# Common math used in ML

This guide will cover the most common non-linear and non calculus functions in Machine Learning, and how to express them  
in numpy and pytorch.  It will also cover why they are useful

- Activation functions
    - Softmax/Sigmoid
    - ReLU
- Entropy and Cross-Entropy
- Seeding
- Minmax
- Mean and variance
- Sampling
- T-test


In [None]:
## Imports we need

import torch as tch
import torch.nn.functional as F

## Activation Functions

An activation function in deep learning is used to turn a linear equation into a non-linear one.  Without activation  
functions, we would not be able to model things statistically as we do, and problems would boil down to a system of  
linear equations.

The two most common activation functions are Sigmoid (or softmax) and ReLU (Rectified Linear Unit)

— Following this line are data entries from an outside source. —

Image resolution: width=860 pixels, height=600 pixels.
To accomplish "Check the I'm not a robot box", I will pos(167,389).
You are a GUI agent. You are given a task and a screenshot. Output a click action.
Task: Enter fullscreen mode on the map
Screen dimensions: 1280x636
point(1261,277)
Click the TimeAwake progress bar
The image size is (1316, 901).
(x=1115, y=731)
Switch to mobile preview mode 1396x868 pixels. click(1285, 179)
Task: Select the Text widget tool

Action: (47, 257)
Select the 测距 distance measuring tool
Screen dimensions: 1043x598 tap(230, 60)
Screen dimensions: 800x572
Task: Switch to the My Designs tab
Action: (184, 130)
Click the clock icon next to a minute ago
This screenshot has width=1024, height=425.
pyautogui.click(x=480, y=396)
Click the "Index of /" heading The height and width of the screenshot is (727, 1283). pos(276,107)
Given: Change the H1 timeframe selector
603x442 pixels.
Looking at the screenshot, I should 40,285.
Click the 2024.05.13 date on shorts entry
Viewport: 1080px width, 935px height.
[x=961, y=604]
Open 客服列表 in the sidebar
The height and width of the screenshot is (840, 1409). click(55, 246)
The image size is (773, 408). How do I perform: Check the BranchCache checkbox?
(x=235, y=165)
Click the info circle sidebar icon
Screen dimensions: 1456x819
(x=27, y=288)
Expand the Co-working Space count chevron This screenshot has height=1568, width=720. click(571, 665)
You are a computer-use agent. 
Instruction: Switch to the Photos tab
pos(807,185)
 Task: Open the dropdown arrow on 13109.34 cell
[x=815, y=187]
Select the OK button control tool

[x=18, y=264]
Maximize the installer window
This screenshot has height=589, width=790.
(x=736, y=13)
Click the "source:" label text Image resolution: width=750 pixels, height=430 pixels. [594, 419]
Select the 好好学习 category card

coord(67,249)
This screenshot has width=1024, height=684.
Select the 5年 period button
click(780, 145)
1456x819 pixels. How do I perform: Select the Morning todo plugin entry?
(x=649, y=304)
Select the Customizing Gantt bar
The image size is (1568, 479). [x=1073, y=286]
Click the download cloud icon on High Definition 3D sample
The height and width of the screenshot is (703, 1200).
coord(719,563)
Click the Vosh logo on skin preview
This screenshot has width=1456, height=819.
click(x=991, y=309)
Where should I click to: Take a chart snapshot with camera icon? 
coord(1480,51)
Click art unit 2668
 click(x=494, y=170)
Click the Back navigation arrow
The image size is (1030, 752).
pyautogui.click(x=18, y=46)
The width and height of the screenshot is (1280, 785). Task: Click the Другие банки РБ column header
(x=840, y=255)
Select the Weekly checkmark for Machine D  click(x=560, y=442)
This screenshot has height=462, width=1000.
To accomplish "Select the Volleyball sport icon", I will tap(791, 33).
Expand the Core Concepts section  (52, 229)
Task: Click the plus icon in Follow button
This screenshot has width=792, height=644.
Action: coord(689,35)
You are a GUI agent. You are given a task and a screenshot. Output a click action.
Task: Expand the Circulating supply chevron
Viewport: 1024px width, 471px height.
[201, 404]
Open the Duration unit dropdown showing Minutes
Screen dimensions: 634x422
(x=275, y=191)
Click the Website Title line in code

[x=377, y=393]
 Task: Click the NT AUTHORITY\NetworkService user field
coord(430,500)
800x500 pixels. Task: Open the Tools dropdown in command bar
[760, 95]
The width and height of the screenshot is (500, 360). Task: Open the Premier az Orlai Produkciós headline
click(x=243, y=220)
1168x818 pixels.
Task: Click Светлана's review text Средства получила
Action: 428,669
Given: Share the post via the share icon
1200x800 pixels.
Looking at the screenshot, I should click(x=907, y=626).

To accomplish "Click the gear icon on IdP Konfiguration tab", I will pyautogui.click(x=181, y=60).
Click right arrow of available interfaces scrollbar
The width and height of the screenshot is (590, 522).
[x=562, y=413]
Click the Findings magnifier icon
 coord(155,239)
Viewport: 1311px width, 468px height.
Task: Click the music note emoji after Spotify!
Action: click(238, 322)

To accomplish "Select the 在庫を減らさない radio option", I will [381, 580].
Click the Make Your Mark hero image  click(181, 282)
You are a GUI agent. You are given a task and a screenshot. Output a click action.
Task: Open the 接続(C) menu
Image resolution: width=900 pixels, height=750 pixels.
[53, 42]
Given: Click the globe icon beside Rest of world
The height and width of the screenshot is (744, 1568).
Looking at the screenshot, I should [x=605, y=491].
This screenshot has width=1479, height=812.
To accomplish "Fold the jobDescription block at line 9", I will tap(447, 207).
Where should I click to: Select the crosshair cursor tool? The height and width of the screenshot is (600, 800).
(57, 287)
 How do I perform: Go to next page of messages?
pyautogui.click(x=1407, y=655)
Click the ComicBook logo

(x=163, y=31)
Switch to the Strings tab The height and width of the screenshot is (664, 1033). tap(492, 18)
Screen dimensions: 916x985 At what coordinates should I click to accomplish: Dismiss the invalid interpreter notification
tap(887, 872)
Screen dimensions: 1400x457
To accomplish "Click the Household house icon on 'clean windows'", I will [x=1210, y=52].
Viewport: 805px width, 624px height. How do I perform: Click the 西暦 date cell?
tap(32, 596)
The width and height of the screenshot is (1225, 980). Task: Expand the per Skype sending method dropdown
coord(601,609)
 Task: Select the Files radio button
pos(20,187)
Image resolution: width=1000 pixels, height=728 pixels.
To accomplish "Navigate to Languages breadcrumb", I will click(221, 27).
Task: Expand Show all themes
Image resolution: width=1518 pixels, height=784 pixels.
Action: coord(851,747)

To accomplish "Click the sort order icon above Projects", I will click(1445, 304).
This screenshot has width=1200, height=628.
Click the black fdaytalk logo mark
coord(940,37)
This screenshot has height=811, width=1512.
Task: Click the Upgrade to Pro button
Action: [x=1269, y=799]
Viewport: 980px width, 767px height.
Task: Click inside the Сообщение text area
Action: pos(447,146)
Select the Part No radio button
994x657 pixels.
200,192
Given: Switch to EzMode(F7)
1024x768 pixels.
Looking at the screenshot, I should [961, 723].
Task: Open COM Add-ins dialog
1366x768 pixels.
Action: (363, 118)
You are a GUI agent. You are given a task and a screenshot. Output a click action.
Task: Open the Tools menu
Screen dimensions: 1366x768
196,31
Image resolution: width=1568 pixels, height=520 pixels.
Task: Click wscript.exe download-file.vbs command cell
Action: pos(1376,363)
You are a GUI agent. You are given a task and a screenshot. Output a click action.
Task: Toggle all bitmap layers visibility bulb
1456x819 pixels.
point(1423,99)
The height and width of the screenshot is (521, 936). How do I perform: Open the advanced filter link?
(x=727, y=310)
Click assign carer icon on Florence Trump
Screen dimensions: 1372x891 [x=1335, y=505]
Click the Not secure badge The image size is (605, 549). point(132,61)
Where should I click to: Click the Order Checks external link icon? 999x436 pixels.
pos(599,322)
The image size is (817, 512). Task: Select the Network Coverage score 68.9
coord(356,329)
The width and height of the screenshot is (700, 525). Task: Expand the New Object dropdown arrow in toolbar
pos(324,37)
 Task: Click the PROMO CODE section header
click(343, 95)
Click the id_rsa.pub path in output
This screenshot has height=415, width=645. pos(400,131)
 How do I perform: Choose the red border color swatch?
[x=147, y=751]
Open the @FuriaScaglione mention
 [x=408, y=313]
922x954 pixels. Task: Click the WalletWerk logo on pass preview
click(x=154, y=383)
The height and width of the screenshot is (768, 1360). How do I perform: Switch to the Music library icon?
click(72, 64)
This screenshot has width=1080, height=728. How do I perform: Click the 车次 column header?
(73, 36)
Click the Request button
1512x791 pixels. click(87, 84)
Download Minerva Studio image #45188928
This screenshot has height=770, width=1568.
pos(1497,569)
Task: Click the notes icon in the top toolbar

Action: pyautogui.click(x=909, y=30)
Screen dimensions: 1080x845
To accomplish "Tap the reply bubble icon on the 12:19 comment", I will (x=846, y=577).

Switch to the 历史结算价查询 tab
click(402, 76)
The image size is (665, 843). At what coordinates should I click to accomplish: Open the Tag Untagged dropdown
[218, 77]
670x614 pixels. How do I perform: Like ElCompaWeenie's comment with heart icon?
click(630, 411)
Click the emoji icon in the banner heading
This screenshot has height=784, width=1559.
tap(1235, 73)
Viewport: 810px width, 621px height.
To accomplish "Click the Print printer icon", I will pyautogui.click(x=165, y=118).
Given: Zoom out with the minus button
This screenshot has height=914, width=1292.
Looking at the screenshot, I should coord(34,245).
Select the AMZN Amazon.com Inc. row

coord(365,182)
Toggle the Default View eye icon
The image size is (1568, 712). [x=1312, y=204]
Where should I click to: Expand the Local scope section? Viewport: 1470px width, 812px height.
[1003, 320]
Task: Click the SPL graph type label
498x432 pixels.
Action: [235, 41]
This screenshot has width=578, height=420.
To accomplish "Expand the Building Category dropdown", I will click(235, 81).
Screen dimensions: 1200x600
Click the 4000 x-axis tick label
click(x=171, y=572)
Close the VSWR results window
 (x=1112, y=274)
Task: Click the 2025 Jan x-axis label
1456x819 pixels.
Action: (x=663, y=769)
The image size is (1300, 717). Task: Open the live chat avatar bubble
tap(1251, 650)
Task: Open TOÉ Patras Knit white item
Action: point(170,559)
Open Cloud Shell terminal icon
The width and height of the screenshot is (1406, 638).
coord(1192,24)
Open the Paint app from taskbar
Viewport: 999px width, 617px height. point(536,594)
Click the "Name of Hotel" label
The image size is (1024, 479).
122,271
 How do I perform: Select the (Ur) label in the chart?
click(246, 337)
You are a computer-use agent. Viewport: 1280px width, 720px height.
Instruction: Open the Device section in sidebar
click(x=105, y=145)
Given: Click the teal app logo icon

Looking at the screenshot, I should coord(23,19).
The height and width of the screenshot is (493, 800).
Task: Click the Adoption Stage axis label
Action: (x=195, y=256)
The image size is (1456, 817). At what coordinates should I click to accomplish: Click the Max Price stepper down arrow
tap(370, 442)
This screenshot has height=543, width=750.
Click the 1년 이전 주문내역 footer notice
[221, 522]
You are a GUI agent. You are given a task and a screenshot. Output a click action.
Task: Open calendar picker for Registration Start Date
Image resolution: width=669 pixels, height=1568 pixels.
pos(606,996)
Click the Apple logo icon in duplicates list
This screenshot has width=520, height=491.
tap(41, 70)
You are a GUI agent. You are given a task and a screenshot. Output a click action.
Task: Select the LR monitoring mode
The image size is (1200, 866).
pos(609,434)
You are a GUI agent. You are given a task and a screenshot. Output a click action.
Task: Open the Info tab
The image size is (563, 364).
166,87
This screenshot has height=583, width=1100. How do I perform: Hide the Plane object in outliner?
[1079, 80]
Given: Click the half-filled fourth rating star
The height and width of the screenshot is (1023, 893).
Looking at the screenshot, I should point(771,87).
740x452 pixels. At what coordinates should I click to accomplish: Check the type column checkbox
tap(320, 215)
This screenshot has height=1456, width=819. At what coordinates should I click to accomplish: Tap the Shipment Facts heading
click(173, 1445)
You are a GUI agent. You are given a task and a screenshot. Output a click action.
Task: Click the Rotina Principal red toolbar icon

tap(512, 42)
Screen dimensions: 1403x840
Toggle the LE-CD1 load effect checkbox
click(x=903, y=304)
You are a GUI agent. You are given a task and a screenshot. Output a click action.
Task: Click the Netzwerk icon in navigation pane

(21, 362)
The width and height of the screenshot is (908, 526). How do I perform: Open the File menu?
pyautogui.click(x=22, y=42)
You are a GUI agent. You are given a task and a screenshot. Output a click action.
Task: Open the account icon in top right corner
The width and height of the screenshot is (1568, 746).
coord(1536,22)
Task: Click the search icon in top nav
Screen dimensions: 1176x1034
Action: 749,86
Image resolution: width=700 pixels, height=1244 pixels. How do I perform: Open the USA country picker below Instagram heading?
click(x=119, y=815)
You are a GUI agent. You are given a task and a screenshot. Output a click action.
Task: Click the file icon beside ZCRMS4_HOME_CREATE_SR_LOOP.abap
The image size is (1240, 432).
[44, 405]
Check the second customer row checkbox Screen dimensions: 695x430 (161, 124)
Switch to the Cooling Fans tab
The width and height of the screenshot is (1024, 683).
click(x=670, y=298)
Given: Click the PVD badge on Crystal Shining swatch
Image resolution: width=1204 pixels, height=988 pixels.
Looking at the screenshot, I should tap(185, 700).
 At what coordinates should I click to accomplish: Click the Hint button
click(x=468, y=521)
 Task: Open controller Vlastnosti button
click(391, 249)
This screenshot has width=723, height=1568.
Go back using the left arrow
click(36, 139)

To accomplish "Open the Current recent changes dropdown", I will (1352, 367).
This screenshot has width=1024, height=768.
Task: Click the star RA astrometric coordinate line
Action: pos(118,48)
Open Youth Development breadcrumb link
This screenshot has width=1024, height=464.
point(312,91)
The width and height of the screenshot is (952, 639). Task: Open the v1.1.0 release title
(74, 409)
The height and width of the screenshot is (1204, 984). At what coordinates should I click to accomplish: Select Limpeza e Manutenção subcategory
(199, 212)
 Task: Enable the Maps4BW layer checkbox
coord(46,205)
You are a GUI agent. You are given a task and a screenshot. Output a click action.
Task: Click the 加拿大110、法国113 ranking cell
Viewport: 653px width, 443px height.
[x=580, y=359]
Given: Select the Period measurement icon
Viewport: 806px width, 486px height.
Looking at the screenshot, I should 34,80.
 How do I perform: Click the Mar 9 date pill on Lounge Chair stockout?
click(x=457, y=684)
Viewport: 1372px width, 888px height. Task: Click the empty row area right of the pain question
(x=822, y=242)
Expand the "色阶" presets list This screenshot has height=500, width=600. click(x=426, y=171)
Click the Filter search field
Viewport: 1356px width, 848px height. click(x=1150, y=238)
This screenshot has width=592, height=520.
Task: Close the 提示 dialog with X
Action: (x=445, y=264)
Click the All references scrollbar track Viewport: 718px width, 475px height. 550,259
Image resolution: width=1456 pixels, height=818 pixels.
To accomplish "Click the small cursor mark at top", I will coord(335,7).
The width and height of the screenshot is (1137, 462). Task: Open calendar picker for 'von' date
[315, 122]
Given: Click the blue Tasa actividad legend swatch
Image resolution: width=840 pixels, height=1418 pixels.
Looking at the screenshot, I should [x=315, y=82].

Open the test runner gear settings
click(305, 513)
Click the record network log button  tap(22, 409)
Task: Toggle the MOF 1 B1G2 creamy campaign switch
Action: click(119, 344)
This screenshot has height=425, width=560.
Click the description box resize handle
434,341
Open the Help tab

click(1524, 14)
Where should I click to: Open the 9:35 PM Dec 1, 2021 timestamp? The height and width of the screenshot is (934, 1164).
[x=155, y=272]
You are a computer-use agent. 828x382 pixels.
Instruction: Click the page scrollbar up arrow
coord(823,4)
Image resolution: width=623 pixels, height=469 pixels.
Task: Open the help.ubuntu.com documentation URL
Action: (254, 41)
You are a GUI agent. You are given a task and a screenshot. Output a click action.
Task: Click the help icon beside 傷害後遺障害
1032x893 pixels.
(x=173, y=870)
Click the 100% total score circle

$ \huge{\sigma_i = \frac{e^{z_i}}{\sum e^z}} $

In [None]:
def softmax(z: tch.Tensor):
    """Generate non-linear mapping of input to output of probability

    the z values are the input values, which get mapped to a number representing the probability.  This
    is often used for classification.  The sum of the output values will always = 0

    Parameters
    ----------
    z : tch.Tensor
        input values

    Returns
    -------
    tch.Tensor
        mapped probability of ith values
    """
    num = z.exp()  # e^z[i] for each element in z
    denom = tch.sum(num)
    return num / denom

z = tch.rand(3)
print(z)
softmax(z)

## Entropy and Cross Entropy

Entropy is a measure of "surprise" or conversely, how much we don't know the probability of something.  50/50 odds are  
the most "surprising" and the highest entropy, because we don't know what outcome is more likely.  When something has a  
90% chance or 10% chance then the outcome (whether for or against) are better known, and thus have low entropy.  Another  
way to think about entropy is that low entropy provides less information and high entropy provides more.

Entropy is measured as:

$ \large{H = - \sum_{i}^{N} p(x_i) \log_{2}(p(x_i))} $

Where 
- `p(x_i)` is the probability of the event happening

The sum of p(x_i) should equal 1

```python
events = [.25, .75]
assert sum(events) == 1
```

In [None]:
def entropy(x: tch.Tensor):
    return -1 * tch.sum(x * tch.log(x))

x = tch.tensor([.25, .75])
entropy(x)

## Cross Entropy

Cross entropy measures the difference between two random variables or sets of data.

It is defined

$ \large{\sigma^2 = \frac{1}{n - 1} \sum_{i=1}^{N} x_i -  \log_{2}p(x_i)} $

In [None]:
def cross_entropy(t: tch.Tensor):
    ...

## Mean and Variance

The mean tends to tell us what the most common value is in a set of data, but it can have problems depending on the distribution
or variance of data.

The mean or average is defined as:

$ \large{\overline{x} = \frac{1}{n} \sum_{i}^{n} x_{i}} $

```python
nums = [2, 5, -1, 3]
avg = sum(nums)/len(nums)
```

The variance of a data set is a measure of how dispersed the values are.  Imagine a curve that is not too high but broad, vs a curve
that is tall but narrow, where both curves are centered on the same mean.  Variance is a way to measure how spread out or variable 
values are from the mean.

Variance is defined as:

$ \large{\sigma^2 = \frac{1}{n - 1} \sum_{i=1}^{N} (x_{i} - \overline{x})^2} $

The standard deviation is related to variance, and is the square rroot of the variance.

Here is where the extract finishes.